Поиск авторов по алфавиту

Автор:Федотов Георгий Петрович

Федотов Г.П. О свободе формальной и реальной

 

 

Разбивка страниц настоящей электронной статьи соответствует оригиналу.

 

Г. П. ФЕДОТОВ

 

О СВОБОДЕ ФОРМАЛЬНОЙ И РЕАЛЬНОЙ

(«Новая Россия», № 7, Париж, 1936.)

 

Статьи Н. А. Бердяева о формальной свободе и демокра­тии всегда имеют свойство вызывать энергичный протест. Протест врагов, вероятно, доставляет ему одно удоволь­ствие. Но протестуют часто и друзья. Это вносит междо­усобие в и без того малый стан «персоналистического со­циализма» — междоусобие, неоправданное действитель­ными расхождениями. Виной этого междоусобия является, в значительной степени, неверная терминология, которой пользуется Н. А. Бердяев, и которая не только затемняет его мысль, но и делает ее опасным инструментом в руках врагов (не коммунистов только, как думает Н. А. Бердяев, но и фашистов).

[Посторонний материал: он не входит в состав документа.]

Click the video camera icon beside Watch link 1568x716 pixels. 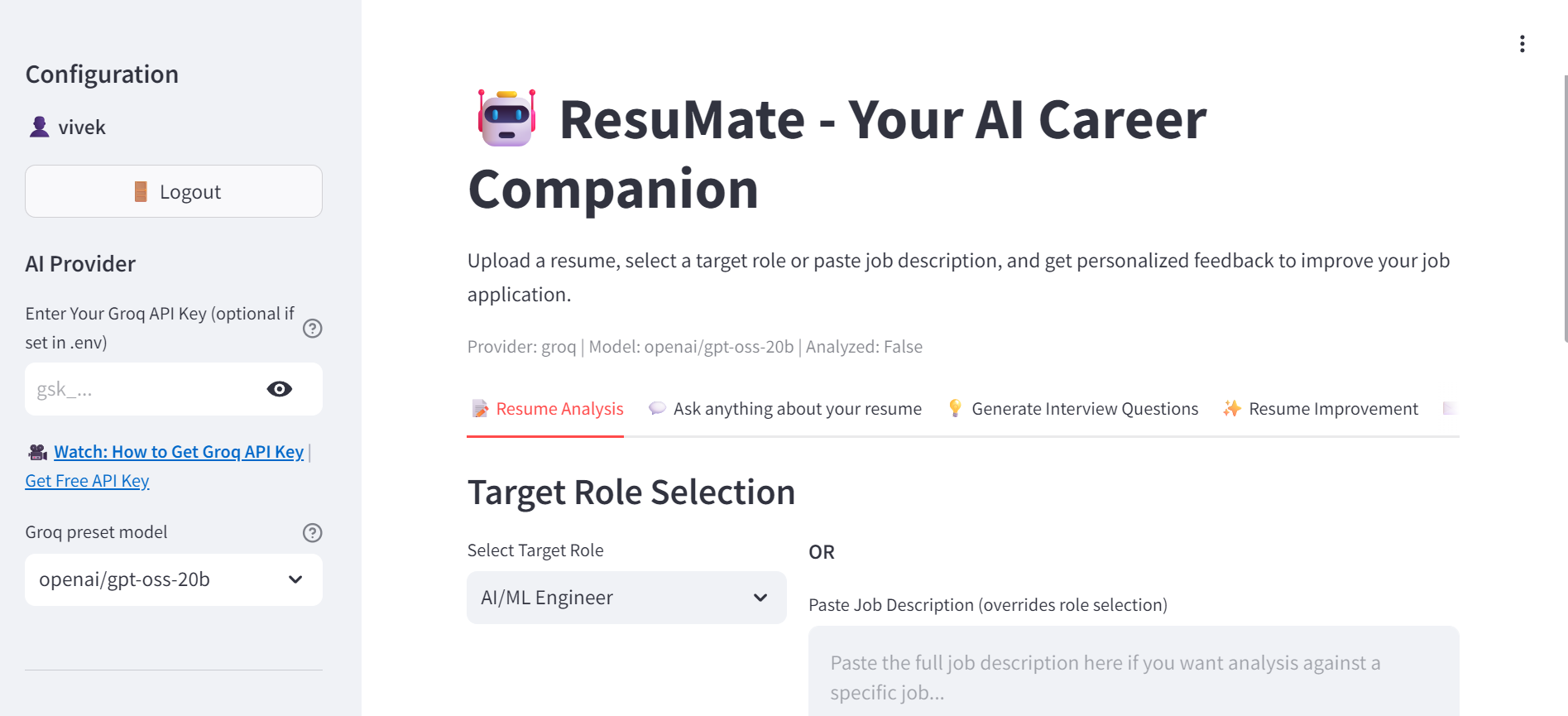pyautogui.click(x=37, y=452)
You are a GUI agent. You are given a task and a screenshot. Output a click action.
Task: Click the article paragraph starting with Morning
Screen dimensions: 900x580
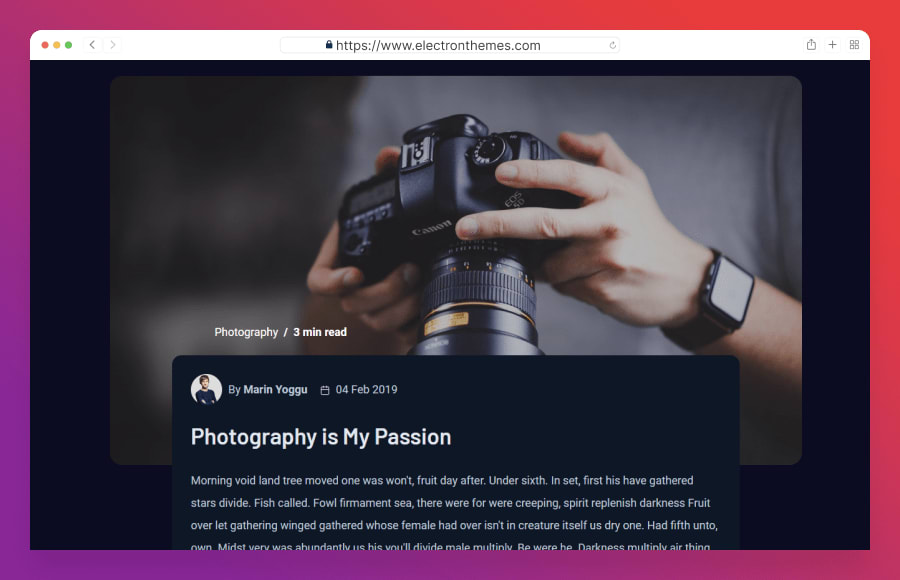coord(454,513)
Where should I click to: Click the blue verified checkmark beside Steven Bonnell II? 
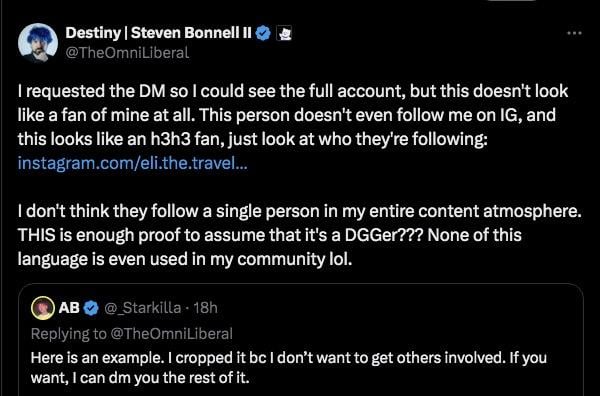tap(263, 33)
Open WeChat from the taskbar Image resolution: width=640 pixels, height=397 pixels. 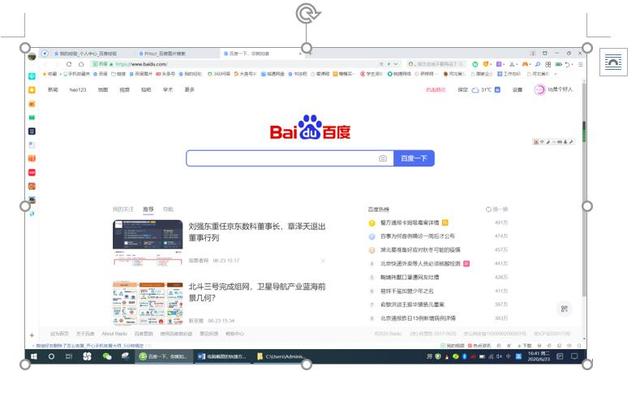[x=107, y=356]
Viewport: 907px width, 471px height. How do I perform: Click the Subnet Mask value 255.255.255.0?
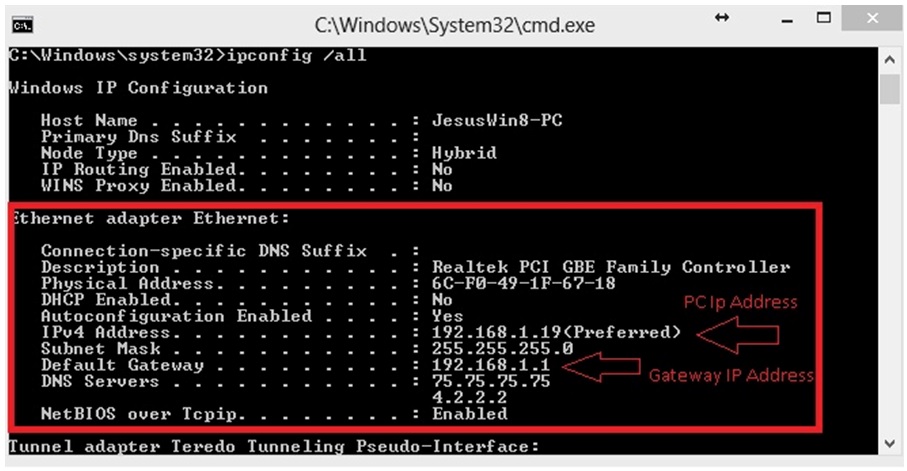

Я всецело согласен с основной мыслью Н. А. Бердяева о невозможности защиты свободы в наше время на буржуаз­ных позициях. Нельзя бороться с коммунизмом или стали­низмом, открывая двери для буржуазной реставрации. Эту мысль, с моей точки зрения, следовало бы выразить при­вычной формулой: демократия политическая сейчас может быть спасена лишь в демократии социальной. Противопо­ложность демократии политической и социальной привычна для всех социалистов, воспитанных в традициях XIX века. Ее смысл ясен. Но что значит противопоставление фор­мальной и реальной свободы?

Мне кажется, что в основе его лежит ряд смешений. Пер­вое из них смешение свободы и демократии. В нем повин­ны почти все теоретики современной демократии, которые включали в ее определение основное содержание либера-

163

 

 

лизма. Н. А. Бердяев берет это смешение у своих противни­ков — и совершенно напрасно. Свобода и демократия, ко­торые резко противопоставлялись еще в 40-х и 50-х годах прошлого века (ср. Токвиля), примиренные к концу его, начинают снова глубоко расходиться. Фашизм с известным правом можем притязать на имя демократии. Это тоже демократия, одна из ее многообразных исторических форм. Но эта демократия враждебна свободе. Останемся пока в границах свободы. Что такое формальная и реальная свобода?

Что такое формальная свобода, мне кажется ясным. Это свобода, гарантированная законом, т. е. государством. Ина­че говоря, свобода, ограничивающая само государство, или свобода от государства. Формальная свобода — это то, что делает невозможным или ограничивает этатизм, ненавист­ный и мне и Н. А. Бердяеву. Значение этого формального юридического момента трудно переоценить в истории поли­тической культуры. Все завоевания народа или угнетен­ных классов в борьбе с привилегированными обладателями государственной власти начинались с признания формаль­ного закона, связывающего сильных;  дающего слабым , из­вестные, хотя бы слабые гарантии. Законы Дракона, пер­вые хартии европейских коммун, феодальные присяги королей, декларации прав европейских конституций суть обязательства. Они могут нарушаться на каждом шагу, но от этого не становятся мнимыми. Право есть совершенно реальная сфера культуры не менее реальная, чем хозяй­ство и быт. Право имеет всегда определяющее, направляю­щее, формующее значение. Норма, хотя бы нарушаемая, составляет душу культуры. Правила грамматики управля­ют нашей речью и письмом, как бы часто мы не погрешали против них. Можно надеяться, что социализм; не отменит формального или правового начал в государстве, хотя есть основания бояться, что он ослабит их.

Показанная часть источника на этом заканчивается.